How irrational are we perceived as a generation, when the lack of a responsive, touch screen UI would make us down tools? That’s it, I can’t pinch to zoom, I’m off! I don’t care that I am likely at a pivotal point in my career, I cannot and will not lower myself to use those function keys.

It’s a tragic state of affairs, well it would be, but it over simplifies and it misses the point. I’m 27, right in the middle of the millennial bracket and I love these applications. I’m not going to pretend that I’m not an outlier, I am. The majority of my generation have no real opinion on it whatsoever. When I asked my friends for their take (it was a wild night) there wasn’t a negative view amongst them. In the interest of full disclosure there were a couple of Matrix comments as I tried to explain the green screens.

There’s no denying the skills shortage though, or the training and retention difficulties with millennial employees on green screen legacy applications. You only have to look around the user groups to see that millennials are thin on the ground. If this doesn’t come from an inbuilt repulsion for the mainframe or the i, where does it come from and what can be done?

Our generation were the first to learn tech from childhood en masse. We learnt, but we weren’t taught and this distinction is important and often overlooked. Few of our parents or teachers could use computers before we could. I have fond memories of teaching my mum to use our computer and watching her pick up the mouse and tapping it on the boxy monitor to ‘click’. We are used to a fast pace of technological change, we accept it, adapt to it and have even come to expect it. I will be quite disappointed if in the next ten years I can’t project a browser from my watch down my forearm and eliminate my phone entirely. My mum would not share this view. In fact, I am already dreading the support calls.

So what happens when we enter organisations and are faced with green screen mainframe applications?
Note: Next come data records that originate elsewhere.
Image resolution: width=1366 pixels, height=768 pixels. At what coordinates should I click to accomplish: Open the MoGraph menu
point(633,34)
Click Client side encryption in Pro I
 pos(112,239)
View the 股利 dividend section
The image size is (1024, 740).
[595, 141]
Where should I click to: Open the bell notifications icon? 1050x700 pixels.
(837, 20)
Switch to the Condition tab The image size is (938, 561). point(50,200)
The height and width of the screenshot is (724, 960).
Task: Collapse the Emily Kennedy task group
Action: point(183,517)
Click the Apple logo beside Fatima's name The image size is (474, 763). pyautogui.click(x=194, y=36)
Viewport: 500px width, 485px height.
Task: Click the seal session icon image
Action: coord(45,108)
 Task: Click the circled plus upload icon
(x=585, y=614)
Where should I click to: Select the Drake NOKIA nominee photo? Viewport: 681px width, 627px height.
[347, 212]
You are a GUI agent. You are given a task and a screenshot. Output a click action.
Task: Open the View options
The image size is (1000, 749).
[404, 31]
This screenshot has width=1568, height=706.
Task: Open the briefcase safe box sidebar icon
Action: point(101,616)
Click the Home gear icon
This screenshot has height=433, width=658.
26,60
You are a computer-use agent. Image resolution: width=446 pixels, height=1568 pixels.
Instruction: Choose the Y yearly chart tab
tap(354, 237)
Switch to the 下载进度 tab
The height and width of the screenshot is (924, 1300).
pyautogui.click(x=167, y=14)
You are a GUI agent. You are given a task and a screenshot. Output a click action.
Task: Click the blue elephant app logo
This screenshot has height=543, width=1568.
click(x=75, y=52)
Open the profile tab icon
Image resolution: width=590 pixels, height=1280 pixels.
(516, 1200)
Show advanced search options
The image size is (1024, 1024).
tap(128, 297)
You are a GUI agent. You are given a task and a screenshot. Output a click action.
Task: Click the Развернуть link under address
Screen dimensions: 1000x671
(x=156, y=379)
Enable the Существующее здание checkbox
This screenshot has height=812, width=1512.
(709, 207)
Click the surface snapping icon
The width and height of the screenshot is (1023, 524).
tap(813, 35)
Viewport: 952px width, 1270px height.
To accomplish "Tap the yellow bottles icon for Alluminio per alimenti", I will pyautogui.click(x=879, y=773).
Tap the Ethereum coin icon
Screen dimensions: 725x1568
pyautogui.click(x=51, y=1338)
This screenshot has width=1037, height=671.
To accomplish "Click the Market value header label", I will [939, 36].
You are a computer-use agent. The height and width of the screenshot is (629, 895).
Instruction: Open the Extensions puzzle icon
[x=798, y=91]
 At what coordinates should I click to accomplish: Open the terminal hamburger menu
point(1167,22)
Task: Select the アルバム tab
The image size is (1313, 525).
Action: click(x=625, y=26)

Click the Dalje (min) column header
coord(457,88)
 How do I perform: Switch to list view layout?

Contrary to popular belief, the majority of us don’t throw a hissy fit, or spontaneously combust. We try to learn and adapt, but our default technical learning style makes this more difficult. It’s a weakness.

We can’t learn green screen applications instinctively, they just don’t work that way, so we have to be taught. This isn’t how we previously conquered the Tivo box and mastered applications; it’s unchartered territory for us and it jars. It’s like memorising your times tables when you know you’ll have a calculator. You understand the need, but it seems a bit tedious when you know there’s a much quicker way. Training will take longer, morale may be lower, but in isolation it’s unlikely to make anyone leave.

The real problem comes when those same applications force a convoluted path through 100 screens to enter information that could easily fit on one web page. When you spend an hour completing a workflow when a comparable task on your phone takes minutes. This is where frustration builds. Millennials don’t leave because you have a mainframe, millennials leave because the green screen applications are completely at odds with everything we have learned about technology in the last 20 years.

The applications restrict productivity and breed a level of frustration that may not be as acute in previous generations. For people like my mum who were programmed to learn by rote, so much so that she used to write the workflow for eBay purchases or Google searches in a little book, a green screen application is unlikely to build much resentment. She would accept it as something distinct and follow her process. Learning styles have changed, my generation is adaptive; we are problem solvers driven by intuition, but we are not patient.

That’s actually why I love these systems. They are anything but slow; get the emulator right and modernise the UI and ironically you’re left with a millennial nirvana. Performant, robust applications with almost zero downtime. Responsive applications that are accessible instantly on any browser or device with intuitive navigation.

That’s what I help customers do and it’s probably why my opinion of the mainframe is apparently atypical. I work with other millennials to develop these mainframe applications with commodity skillsets using our no code low code software. I don’t see the skills shortage, or the frustration, I just see the power and it’s a beautiful thing.